STRATFORD, Connecticut--Several studies have shown the ability of the percent-free PSA blood test to help differentiate benign prostatic hyperplasia (BPH) from prostate cancer among men with elevated PSA levels and thus reduce the need for prostate biopsy. Now, two studies in the September issue of Urology have further defined the situations in which percent-free PSA may be used to improve the performance of total PSA level results.
Alan W. Partin, MD, PhD, of Johns Hopkins School of Medicine, and his colleagues at Dianon Systems Inc., analyzed percent-free PSA levels in a database, provided by Dianon, of nearly 4,000 men with moderately elevated PSA levels (4.0 to 20 ng/mL) diagnosed as either cancer or BPH. (Dianon has developed an investigational double-antibody radio-immunometric assay for measuring percent-free PSA.)
They found that patient age and total PSA levels were the most effective independent variables when interpreting percent-free PSA.
The researchers then developed a statistical algorithm combining age, total PSA, and percent-free PSA to calculate the probability of prostate cancer. They tested the model in an additional dataset of 525 patients to determine its clinical utility at selected probability cutoffs.

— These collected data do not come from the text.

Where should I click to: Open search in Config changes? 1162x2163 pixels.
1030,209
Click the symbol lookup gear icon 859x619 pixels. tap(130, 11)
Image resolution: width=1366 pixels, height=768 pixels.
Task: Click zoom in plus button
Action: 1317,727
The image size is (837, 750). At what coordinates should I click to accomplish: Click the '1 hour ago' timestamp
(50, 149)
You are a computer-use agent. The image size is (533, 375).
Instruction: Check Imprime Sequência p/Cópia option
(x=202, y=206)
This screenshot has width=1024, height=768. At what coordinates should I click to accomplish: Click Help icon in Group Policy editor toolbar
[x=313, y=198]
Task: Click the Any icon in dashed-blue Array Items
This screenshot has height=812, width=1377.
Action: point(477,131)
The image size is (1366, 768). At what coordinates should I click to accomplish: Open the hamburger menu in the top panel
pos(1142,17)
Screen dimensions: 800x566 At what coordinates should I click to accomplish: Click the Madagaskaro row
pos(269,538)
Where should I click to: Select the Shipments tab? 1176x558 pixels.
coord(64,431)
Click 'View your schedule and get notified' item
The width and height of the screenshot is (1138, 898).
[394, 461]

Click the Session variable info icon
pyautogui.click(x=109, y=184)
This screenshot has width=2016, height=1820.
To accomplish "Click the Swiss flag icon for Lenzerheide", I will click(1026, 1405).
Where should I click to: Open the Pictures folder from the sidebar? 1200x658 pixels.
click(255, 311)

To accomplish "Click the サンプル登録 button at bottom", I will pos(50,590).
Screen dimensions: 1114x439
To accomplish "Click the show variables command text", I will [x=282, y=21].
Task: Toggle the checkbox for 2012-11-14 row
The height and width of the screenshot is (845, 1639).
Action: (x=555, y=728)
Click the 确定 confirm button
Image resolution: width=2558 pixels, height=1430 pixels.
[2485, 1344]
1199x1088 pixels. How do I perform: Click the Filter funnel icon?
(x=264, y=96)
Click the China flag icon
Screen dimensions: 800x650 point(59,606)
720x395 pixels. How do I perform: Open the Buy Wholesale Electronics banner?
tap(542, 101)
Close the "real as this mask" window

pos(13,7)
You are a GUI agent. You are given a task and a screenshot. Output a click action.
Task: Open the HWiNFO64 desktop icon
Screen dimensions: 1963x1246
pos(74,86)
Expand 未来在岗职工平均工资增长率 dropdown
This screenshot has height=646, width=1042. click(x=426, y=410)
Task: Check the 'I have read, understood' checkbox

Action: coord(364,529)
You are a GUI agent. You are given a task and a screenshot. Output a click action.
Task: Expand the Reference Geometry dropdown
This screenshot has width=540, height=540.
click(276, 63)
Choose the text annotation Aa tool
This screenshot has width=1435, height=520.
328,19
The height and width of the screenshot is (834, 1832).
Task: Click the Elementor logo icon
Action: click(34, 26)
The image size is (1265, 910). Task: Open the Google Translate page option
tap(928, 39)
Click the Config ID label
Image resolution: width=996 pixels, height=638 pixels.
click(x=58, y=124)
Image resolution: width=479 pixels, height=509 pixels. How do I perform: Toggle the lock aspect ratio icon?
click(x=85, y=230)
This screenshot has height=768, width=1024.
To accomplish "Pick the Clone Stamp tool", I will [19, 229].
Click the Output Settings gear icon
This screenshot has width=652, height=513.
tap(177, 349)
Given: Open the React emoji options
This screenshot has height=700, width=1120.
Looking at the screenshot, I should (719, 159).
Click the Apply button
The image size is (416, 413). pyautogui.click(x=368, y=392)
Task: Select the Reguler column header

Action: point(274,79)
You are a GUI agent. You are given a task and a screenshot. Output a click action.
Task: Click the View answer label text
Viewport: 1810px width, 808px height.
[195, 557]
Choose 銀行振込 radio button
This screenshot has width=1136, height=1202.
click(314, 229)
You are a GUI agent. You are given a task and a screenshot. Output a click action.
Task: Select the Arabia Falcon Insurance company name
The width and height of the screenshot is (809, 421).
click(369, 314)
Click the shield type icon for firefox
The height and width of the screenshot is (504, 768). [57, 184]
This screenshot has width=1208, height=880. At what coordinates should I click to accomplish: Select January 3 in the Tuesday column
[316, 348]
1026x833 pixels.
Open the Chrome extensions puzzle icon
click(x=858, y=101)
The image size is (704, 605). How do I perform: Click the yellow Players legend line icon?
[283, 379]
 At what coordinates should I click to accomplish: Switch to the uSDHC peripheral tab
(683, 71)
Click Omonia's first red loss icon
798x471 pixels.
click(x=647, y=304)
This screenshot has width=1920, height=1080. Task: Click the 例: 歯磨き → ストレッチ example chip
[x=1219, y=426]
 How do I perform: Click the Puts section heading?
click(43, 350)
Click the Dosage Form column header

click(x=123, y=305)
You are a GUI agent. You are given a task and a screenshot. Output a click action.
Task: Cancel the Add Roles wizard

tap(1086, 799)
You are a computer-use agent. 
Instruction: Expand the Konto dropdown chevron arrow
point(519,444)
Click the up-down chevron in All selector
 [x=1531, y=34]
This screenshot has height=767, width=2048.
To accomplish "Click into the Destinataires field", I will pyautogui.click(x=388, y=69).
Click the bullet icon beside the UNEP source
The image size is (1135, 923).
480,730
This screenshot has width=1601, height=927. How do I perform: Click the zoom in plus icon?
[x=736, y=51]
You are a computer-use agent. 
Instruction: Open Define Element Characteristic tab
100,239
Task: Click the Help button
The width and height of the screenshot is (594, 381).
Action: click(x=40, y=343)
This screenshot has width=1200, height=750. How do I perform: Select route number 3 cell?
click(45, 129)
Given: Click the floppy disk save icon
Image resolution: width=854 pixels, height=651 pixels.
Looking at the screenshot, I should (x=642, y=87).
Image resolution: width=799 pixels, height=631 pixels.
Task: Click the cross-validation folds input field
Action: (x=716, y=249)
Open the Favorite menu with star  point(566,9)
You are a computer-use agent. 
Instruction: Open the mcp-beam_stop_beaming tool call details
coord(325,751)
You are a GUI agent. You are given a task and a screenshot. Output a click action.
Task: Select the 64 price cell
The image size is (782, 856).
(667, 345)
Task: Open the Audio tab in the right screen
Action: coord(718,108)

The validation study showed that an 18% probability cutoff detected 95% of malignant biopsies and 34% of negative biopsies. "A 25% free PSA cutoff would have detected 95% of malignant cases and eliminated 23% of benign cases; that is, 23% of the benign cases had higher than 25% free PSA," Dr. Partin said. Further, the algorithm proved more effective than percent-free PSA alone in differentiating BPH from prostate cancer. It yielded an 11% percentage point increase in specificity over percent-free PSA alone (34% vs 23%), he said.
"These predicted probabilities can be used in the context of the patients risk tolerance and preference for decision making regarding the need for prostate biopsy," he concluded.
The second study was designed to determine an appropriate lower limit for total PSA value at which percent-free PSA distributions would differ between benign and malignant cases and for which percent-free PSA could be used to predict prostate cancer.
Lower Limit of Total PSA
The researchers examined the performance of percent-free PSA in 479 men with low PSA values (4.0 ng/mL or less) who had undergone diagnostic prostate biopsy. The study is the largest of its kind of men with total PSA levels of 4.0 ng/mL or less.
Stacy J. Childs, MD, of the University of Colorado Health Sciences Center, found that percent-free PSA was not an indicator of prostate cancer until total PSA reached 4.0 ng/mL. When total PSA was at least 3.9 ng/mL, the percent-free PSA distributions for benign and malignant cases were significantly different. However, at the 3.9 ng/mL level, percent-free PSA testing could not predict prostate cancer.
Based on their evaluation, the investigators concluded that percent-free PSA measurements should be applied only to men with total PSA values of 4.0 ng/mL or higher.
"Further studies are necessary to confirm these findings and evaluate whether differences in assay methodology affect results," they said.
Coauthors for both Dr. Partin and Dr. Childs were Grant D. Carlson and Christina B. Calvanese of Dianon Systems (Urology 52:450-454; 455-461, 1998).